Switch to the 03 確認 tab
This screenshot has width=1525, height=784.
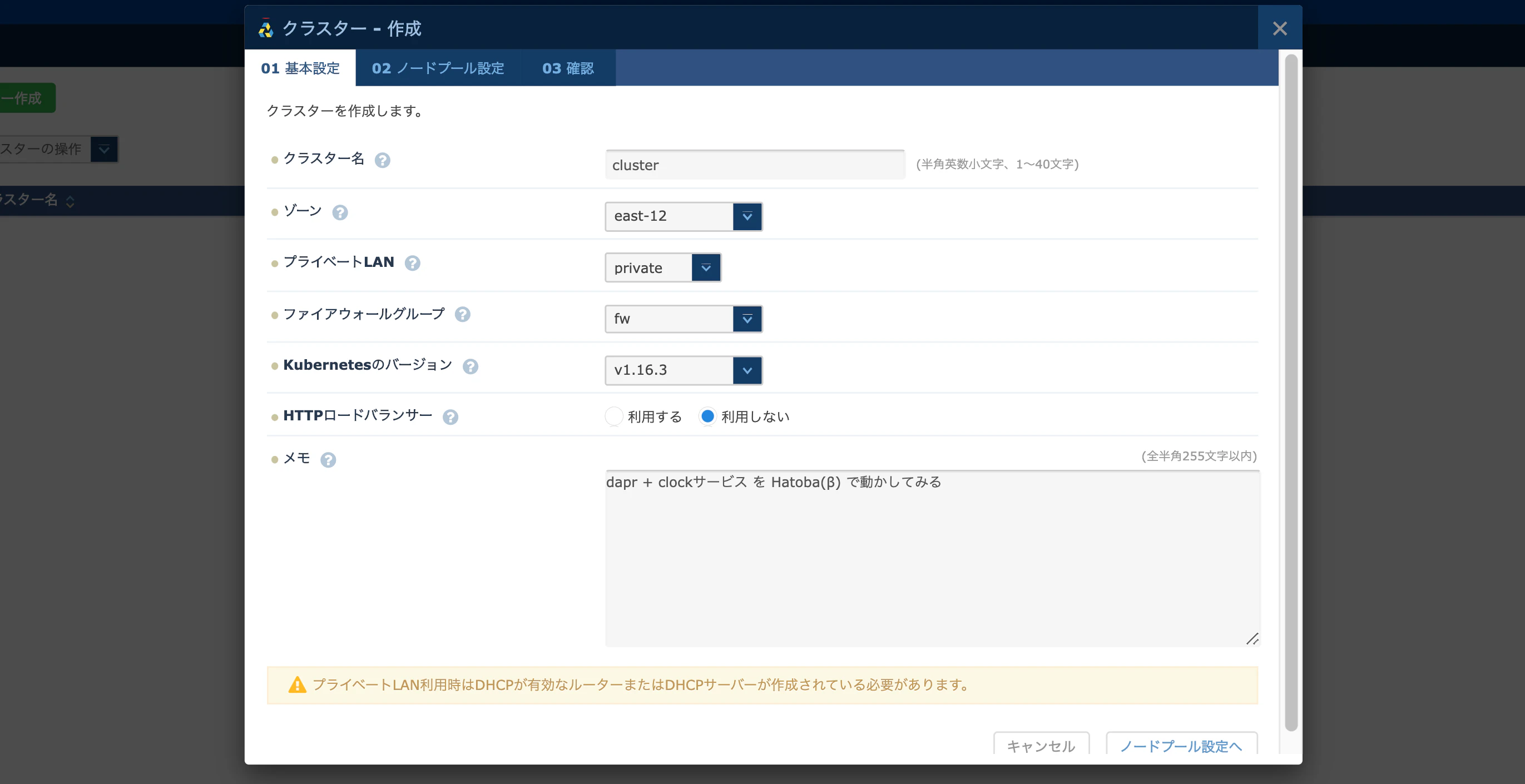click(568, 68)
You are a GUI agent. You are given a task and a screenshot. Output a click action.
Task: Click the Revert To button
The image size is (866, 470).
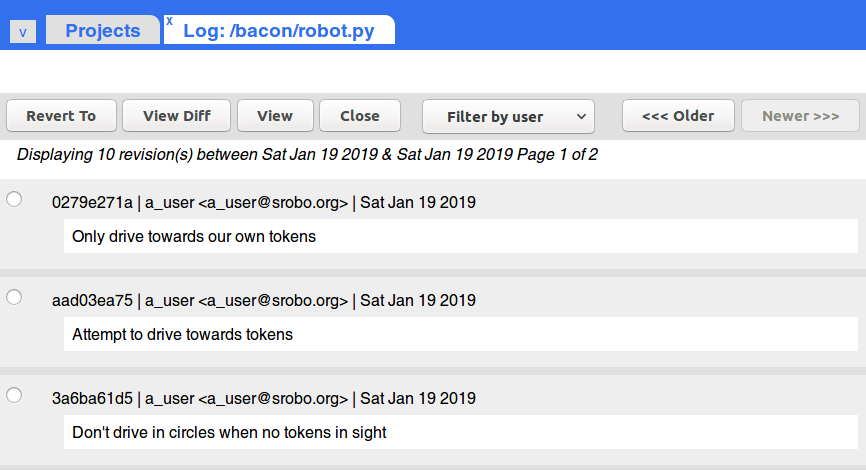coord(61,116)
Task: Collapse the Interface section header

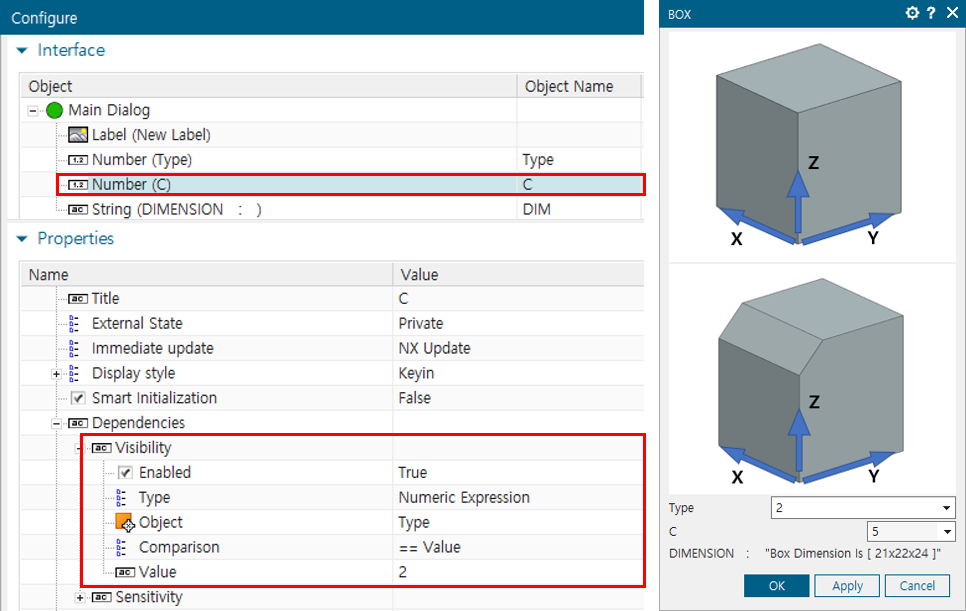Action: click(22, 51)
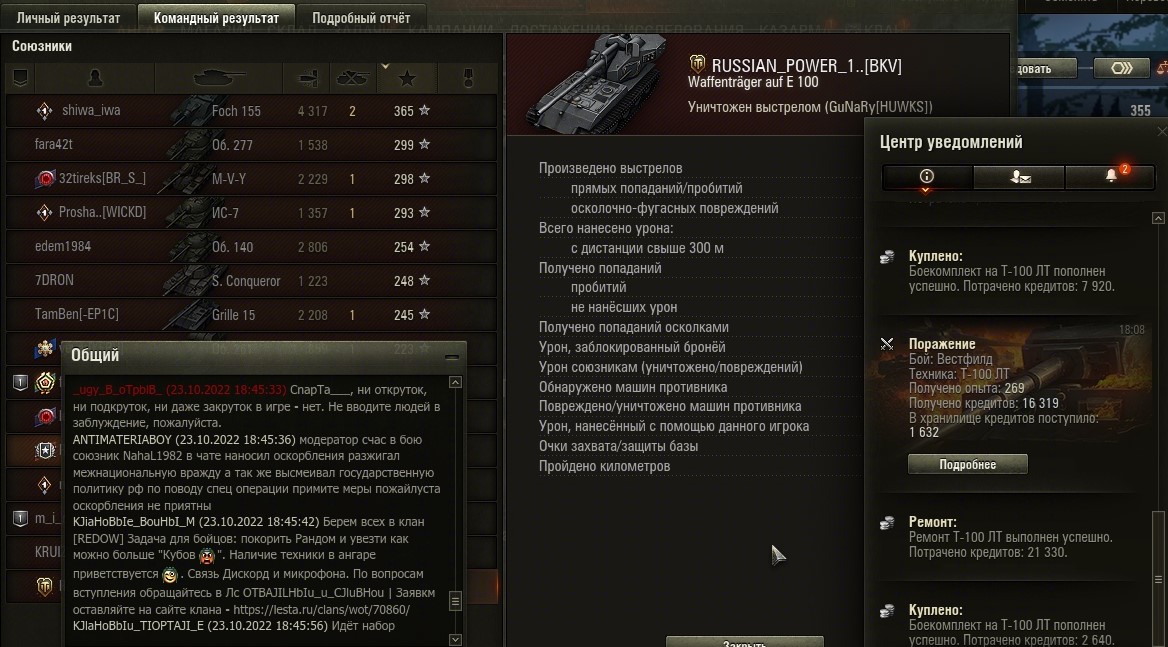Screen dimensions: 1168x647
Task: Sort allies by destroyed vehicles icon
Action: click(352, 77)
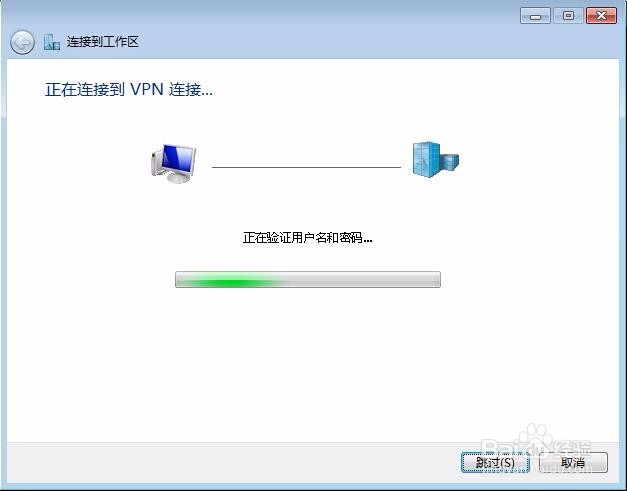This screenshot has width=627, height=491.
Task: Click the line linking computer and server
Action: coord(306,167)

---

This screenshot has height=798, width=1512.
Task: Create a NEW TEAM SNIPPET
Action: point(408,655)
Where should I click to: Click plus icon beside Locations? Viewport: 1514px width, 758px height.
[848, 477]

* * *

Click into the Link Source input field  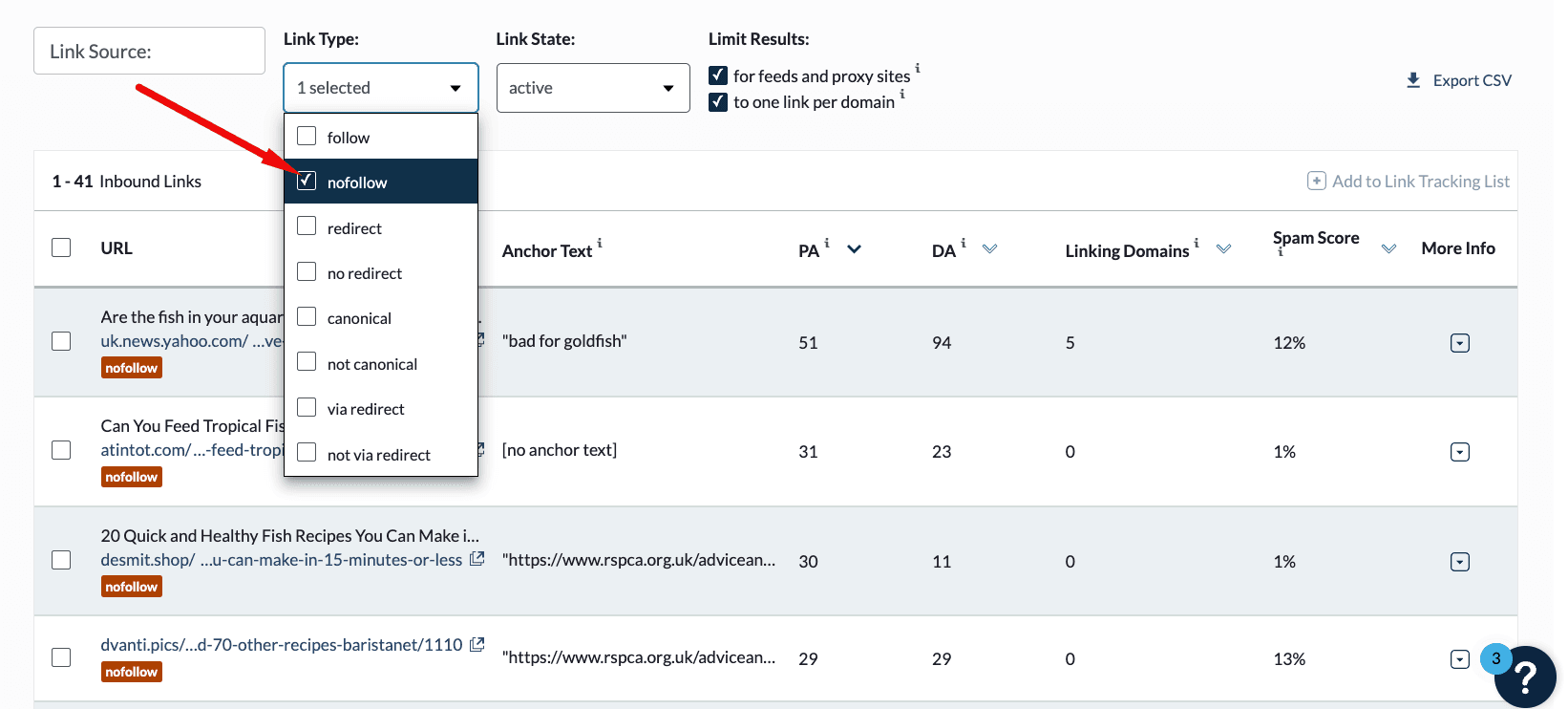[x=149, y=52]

## Testo del problema
Trascrivi in una tabella Markdown con le colonne Numero e Riga il tratto che va dalla riga contenente "You are a GUI" fino a quella contenente "Action: coord(306,167)", estremi compresi, saltando le righe vuote. Lascia fuori le immagini.

## Soluzione svolta
| Numero | Riga |
|---|---|
| 1 | You are a GUI agent. You are given a task and a screenshot. Output a click action. |
| 2 | Task: Click the Revert To button |
| 3 | The image size is (866, 470). |
| 4 | coord(61,116) |
| 5 | Task: Collapse the Interface section header |
| 6 | Action: click(22, 51) |
| 7 | Screen dimensions: 1168x647 |
| 8 | Task: Sort allies by destroyed vehicles icon |
| 9 | Action: click(352, 77) |
| 10 | This screenshot has width=627, height=491. |
| 11 | Task: Click the line linking computer and server |
| 12 | Action: coord(306,167) |